* EXERCISE BRIEF
In the records that follow, find the line containing "Focus the date and time input field" and the line containing "Instruction: Click the 导出 export button", then transcribe both and every line between them exactly, omitting pictures.

++++ DATASET ENTRIES

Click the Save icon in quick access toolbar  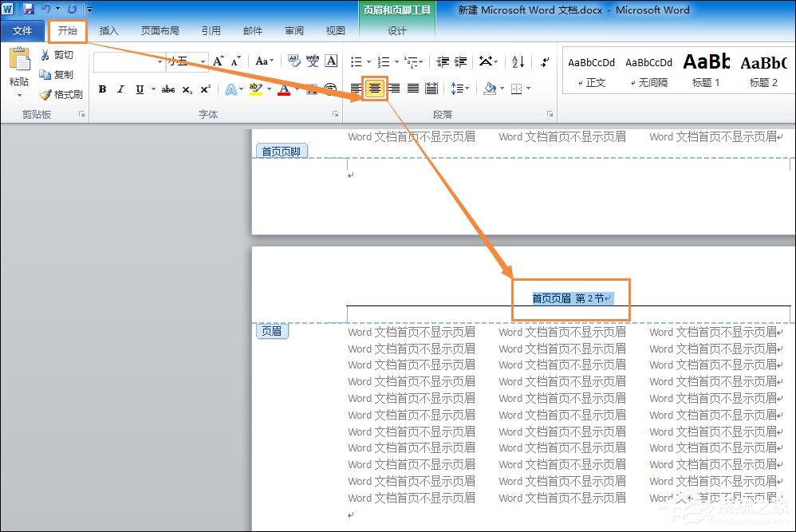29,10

++++++++
++++ DATASET ENTRIES

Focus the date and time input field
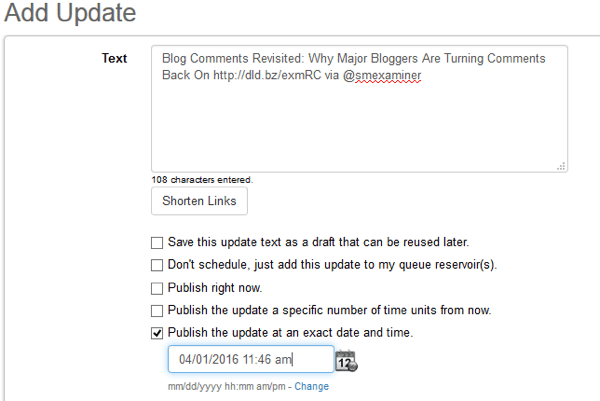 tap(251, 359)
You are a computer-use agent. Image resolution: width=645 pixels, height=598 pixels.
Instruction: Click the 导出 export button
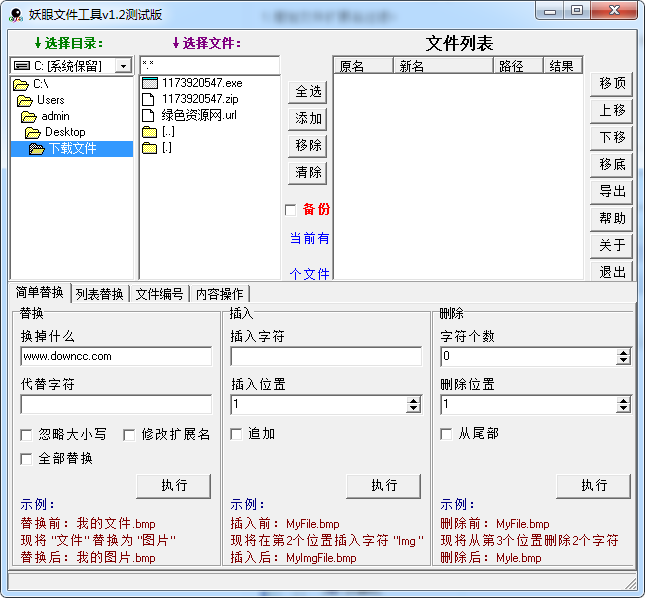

++++++++
++++ DATASET ENTRIES

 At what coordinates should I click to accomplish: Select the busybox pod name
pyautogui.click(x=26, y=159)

++++++++

* EXERCISE SOLUTION
Focus the date and time input field
 tap(251, 359)
You are a computer-use agent. Image resolution: width=645 pixels, height=598 pixels.
Instruction: Click the 导出 export button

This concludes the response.